Since you asked for reference, here are some references that may be helpful (the question is local):

1) (EDITED: Thanks to BCnrd for keeping me honest here!) If $(R,m)\to (S,n)$ is a map of Cohen-Macaulay local rings of same dimensions, $N$ a finite $S$-module which is $R$-~~free~~ flat then $${\rm{depth}}_ S N ={\rm{depth}} R = {\rm{depth}} S.$$

This follows from Prop 1.2.16 and Theorem A.11 of Bruns-Herzog "Cohen-Macaulay rings". Namely, take $M=R$ in both results, one get from A.11 that $\dim_SN = \dim_RN + \dim_SN/mN$, so $\dim_SN/mN=0$, then 1.2.16 gives ${\rm{depth}}_SN = {\rm{depth}} R$.
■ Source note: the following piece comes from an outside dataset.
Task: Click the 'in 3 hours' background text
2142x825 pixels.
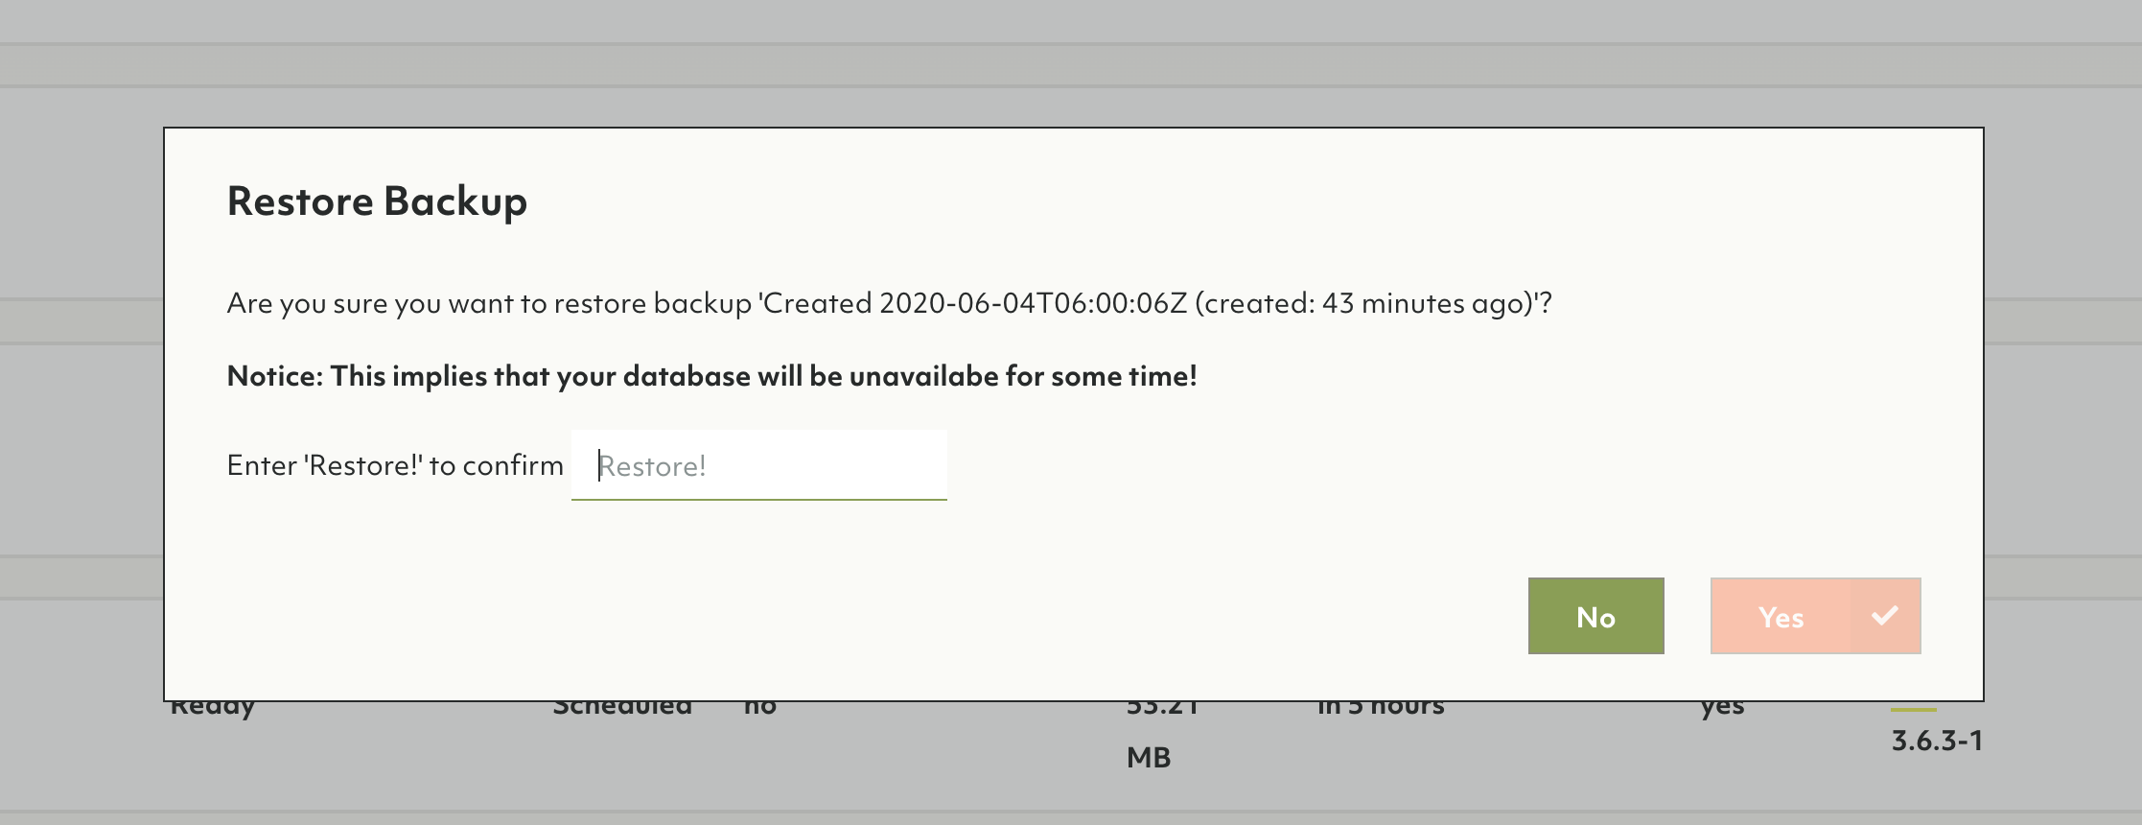Action: pos(1381,708)
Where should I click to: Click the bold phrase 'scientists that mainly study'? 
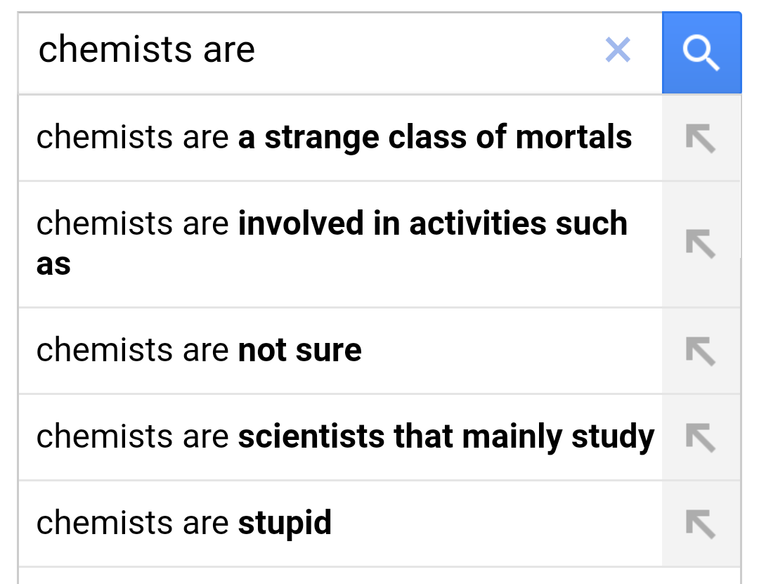pos(446,436)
2) If $S$ is regular, then f.g modules with maximal depth are free.

This is well-known. It follows from Auslander-Buchsbaum formula, as Boyarsky pointed out.

EDIT: Just to be clear, it is enought to assume: $f$ is finite, $X$ regular, and $Y$ Cohen-Macaulay scheme (certainly true if $Y$ also regular or smooth, but is a much weaker condition). For example the map induced by $k[x,y]/(xy) \to k[x]$ by killing $y$ works.